Une dédicace d’église qui supplante la liturgie du dimanche.
Même s’il s’agit de la cathédrale de Rome, le siège de Pierre et de Paul, la chose reste étonnante. Cette basilique est la première église officielle, consacrée au Christ rédempteur au temps de Constantin par le pape Sylvestre. En cela, elle est considérée comme la mère de toutes les églises, un titre écrit sur le fronton : Omnium urbis et orbis ecclesiarum mater et caput (« mère et tête de toutes les Églises de la Ville et du monde »). Elle représente en quelque sorte l’universalité de l’Église (catholique !), une universalité cependant enracinée dans un lieu particulier. C’est seulement à partir du 9e siècle qu’elle a été associée à St Jean Baptiste (en raison de la présence d’un baptistère), à qui a été lié ensuite l’autre Jean, l’évangéliste. D’où son titre officiel, Archibasilica Sanctissimi Salvatoris et Sanctorum Ioannis Baptistae et Ioannis Evangelistae in Laterano (le nom Latran vient probablement de la famille romaine qui possédait des terres en cet endroit).

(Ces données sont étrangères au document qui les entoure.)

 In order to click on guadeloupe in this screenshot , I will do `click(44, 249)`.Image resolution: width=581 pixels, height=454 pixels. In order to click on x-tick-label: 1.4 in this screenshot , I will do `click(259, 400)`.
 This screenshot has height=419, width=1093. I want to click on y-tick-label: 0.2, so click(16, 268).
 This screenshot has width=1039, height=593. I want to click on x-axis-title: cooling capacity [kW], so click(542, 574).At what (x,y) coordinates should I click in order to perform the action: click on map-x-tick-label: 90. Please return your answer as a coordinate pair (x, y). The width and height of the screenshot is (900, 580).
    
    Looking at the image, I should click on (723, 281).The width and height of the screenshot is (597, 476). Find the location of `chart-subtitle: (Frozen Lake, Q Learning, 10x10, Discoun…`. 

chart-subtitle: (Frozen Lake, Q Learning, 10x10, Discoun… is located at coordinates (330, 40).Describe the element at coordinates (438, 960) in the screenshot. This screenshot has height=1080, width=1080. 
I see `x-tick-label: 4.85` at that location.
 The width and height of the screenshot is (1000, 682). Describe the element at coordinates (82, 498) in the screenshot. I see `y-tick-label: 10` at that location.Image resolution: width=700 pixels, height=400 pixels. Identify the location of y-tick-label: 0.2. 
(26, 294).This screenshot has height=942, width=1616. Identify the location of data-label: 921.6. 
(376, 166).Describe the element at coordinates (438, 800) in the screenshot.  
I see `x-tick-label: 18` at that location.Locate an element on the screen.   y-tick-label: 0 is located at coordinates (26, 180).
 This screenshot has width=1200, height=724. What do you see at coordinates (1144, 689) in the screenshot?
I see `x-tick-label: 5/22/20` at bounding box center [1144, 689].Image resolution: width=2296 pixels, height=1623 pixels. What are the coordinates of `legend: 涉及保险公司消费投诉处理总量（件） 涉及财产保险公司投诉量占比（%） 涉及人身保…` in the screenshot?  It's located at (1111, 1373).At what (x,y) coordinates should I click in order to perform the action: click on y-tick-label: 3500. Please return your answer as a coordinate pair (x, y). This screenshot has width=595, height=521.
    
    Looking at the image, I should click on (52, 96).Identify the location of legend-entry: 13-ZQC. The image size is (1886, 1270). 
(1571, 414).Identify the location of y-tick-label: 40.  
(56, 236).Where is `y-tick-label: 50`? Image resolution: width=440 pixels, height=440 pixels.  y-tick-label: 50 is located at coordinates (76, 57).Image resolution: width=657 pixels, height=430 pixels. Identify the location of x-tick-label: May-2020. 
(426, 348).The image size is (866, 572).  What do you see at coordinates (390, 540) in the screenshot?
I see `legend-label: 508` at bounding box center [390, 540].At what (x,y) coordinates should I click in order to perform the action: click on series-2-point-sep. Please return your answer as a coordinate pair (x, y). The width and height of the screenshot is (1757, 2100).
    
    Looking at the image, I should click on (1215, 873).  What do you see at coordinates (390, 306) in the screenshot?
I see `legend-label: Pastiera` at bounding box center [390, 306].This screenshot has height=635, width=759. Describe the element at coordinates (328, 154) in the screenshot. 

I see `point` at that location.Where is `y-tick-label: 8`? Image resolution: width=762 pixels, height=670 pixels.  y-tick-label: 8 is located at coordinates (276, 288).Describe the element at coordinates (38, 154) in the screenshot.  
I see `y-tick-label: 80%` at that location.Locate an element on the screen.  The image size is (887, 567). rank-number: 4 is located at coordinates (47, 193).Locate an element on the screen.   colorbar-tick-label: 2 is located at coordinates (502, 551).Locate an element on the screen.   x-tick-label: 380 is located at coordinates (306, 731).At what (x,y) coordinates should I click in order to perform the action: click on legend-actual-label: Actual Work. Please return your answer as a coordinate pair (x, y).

Le terme « église » est en réalité une métonymie. L’édifice est ainsi nommé parce que le peuple « convoqué » par Dieu (ekklèsia) s’y réunit pour célébrer la victoire du Christ sur la mort (voir ci-dessous la métaphore faisant l’objet de la 2e lecture). En ce sens la forme en croix n’est pas un hasard. Elle fait mémoire de la façon dont Dieu donne la vie à travers la mort de son fils. Et puisque, comme le dit Paul (Romains 12,5 ; 1 Corinthiens 12,27), l’assemblée des croyants est le « corps du Christ », cette forme dit quelque chose du peuple assemblé et de ce qu’il est appelé à être : la présence du Christ donnant sa vie pour que le mal soit vaincu par l’amour et traversant la mort pour manifester la victoire de la vie. Par sa forme, l’église rappelle donc au peuple qui s’y réunit sa vocation essentielle : être présence du Christ au monde par la parole et l’action. En cela, la liturgie eucharistique, avec ses deux parties essentielles, rappelle ces deux facettes de ladite vocation. La liturgie de la Parole donne vie à l’autre « corps du Christ » que sont les Écritures proclamées et entendues pour nourrir le désir de vivre selon l’Évangile. Quant à la liturgie du pain partagé, elle est aussi celle aussi du « corps du Christ », en acte cette fois, puisque le geste de la Cène constitue la quintessence de l’agir de Jésus pour ses disciples et pour tous : un don de soi total qui nourrit et donne force.